* BEGIN Record excerpts *

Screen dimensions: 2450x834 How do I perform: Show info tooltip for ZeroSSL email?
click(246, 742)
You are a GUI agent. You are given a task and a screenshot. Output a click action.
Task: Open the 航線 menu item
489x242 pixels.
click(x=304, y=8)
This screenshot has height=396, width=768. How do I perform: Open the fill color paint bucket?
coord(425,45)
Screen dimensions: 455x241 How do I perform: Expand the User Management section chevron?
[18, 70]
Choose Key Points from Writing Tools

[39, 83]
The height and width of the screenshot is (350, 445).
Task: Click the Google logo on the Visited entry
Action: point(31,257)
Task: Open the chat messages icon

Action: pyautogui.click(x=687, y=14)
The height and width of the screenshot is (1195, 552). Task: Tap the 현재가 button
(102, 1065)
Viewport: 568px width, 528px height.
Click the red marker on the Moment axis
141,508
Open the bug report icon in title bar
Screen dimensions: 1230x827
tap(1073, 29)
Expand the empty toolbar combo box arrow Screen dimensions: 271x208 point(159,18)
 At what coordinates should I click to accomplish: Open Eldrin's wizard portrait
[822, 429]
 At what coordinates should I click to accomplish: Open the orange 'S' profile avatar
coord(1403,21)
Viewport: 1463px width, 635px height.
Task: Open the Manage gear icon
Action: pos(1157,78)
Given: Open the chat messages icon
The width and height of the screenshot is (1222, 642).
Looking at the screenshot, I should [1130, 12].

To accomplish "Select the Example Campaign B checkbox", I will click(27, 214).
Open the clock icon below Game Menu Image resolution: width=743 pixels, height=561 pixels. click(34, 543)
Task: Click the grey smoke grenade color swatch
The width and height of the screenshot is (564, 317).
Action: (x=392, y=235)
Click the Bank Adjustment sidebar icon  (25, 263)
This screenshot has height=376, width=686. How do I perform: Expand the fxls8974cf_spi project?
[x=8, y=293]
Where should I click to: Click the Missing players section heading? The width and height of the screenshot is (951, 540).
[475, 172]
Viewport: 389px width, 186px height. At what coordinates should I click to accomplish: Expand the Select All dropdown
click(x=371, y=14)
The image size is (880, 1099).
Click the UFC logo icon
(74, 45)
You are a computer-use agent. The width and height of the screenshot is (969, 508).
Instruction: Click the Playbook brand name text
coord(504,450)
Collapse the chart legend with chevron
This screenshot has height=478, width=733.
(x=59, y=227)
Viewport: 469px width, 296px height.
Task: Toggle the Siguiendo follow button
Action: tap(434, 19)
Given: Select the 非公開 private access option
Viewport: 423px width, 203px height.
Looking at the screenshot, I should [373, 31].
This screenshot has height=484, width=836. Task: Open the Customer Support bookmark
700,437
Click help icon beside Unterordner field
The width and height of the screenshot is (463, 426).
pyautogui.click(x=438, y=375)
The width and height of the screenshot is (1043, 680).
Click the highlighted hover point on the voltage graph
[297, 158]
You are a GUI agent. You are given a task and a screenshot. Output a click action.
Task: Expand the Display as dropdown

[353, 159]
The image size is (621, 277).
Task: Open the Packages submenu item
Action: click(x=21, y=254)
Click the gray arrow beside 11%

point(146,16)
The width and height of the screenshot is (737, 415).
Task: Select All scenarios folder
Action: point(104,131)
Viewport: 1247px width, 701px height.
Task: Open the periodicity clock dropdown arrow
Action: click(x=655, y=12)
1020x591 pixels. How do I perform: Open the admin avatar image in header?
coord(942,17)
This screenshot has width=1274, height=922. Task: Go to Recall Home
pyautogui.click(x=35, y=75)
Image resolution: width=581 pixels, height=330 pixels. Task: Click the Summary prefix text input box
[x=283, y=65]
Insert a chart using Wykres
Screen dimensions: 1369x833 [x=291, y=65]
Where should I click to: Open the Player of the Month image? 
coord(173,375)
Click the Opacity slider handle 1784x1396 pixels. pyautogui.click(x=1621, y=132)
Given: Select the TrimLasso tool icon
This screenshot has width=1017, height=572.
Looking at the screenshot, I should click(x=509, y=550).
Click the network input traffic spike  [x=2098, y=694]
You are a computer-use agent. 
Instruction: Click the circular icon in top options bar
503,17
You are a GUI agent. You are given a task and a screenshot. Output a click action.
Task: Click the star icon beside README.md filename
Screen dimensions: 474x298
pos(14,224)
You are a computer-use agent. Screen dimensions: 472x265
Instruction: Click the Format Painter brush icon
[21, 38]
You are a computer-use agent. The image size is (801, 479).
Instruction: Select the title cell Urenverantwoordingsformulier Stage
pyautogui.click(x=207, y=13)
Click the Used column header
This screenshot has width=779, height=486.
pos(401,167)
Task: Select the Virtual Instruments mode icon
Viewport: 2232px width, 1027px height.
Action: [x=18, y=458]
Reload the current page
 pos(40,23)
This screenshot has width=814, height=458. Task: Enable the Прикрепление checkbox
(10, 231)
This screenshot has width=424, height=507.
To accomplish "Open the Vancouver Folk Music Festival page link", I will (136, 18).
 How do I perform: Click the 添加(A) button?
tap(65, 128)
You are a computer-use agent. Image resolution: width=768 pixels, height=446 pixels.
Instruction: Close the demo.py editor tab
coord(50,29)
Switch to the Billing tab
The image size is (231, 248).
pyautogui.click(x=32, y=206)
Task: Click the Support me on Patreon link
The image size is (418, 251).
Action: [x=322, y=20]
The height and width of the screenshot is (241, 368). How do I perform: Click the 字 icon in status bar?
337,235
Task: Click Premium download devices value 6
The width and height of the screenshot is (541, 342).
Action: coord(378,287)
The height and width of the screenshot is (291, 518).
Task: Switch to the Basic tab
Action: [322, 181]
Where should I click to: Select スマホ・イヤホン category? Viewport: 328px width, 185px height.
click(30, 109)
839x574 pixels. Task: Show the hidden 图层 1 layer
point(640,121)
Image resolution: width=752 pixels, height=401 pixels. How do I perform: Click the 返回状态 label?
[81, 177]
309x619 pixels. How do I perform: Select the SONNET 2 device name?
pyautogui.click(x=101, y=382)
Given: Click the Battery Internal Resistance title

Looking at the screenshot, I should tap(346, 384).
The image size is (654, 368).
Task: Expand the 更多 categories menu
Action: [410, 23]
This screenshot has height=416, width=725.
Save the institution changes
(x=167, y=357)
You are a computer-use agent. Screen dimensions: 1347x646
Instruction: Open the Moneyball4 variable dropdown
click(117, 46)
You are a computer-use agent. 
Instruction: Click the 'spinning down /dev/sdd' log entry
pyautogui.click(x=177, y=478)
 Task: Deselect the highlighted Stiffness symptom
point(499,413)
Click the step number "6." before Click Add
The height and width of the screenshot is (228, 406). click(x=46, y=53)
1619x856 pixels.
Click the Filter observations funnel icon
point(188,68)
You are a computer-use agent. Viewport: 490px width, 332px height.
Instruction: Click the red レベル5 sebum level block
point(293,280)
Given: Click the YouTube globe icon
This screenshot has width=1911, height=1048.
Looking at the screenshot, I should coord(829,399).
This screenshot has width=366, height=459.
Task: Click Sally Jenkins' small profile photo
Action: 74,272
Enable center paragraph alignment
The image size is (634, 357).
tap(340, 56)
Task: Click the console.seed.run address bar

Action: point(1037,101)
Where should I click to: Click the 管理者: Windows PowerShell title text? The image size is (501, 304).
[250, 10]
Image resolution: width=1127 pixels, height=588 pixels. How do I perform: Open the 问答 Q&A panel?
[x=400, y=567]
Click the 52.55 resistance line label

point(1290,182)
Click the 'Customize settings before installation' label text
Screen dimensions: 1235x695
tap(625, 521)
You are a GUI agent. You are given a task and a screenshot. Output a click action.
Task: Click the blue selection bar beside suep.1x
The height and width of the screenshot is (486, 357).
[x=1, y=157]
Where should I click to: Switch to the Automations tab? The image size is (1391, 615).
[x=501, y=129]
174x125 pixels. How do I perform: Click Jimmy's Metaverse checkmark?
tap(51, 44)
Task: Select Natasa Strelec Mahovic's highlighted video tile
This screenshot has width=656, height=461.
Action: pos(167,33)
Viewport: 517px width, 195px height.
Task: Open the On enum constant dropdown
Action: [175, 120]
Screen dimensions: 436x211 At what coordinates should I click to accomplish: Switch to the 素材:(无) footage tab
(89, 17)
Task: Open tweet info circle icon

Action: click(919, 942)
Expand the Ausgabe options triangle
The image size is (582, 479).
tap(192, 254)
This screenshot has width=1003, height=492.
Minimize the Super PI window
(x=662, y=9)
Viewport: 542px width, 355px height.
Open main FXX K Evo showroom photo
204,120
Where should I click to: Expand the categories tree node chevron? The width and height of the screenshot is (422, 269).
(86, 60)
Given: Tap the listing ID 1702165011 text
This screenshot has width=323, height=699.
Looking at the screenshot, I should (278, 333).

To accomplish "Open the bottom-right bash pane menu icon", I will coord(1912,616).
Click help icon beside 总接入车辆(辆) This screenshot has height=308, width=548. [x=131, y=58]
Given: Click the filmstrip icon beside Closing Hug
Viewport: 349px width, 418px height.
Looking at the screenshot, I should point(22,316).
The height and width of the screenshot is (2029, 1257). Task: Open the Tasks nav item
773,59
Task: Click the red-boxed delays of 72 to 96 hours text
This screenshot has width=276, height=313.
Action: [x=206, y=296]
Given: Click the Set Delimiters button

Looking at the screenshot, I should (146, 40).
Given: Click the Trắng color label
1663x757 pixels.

* END Record excerpts *

Short exercise: Put the lines of the material into a JSON list of strings, one string per line and no blank lines. Begin with the first line of the material and stop after the line containing "click(x=304, y=8)".

Exercise answer:
[
  "Screen dimensions: 2450x834 How do I perform: Show info tooltip for ZeroSSL email?",
  "click(246, 742)",
  "You are a GUI agent. You are given a task and a screenshot. Output a click action.",
  "Task: Open the 航線 menu item",
  "489x242 pixels.",
  "click(x=304, y=8)"
]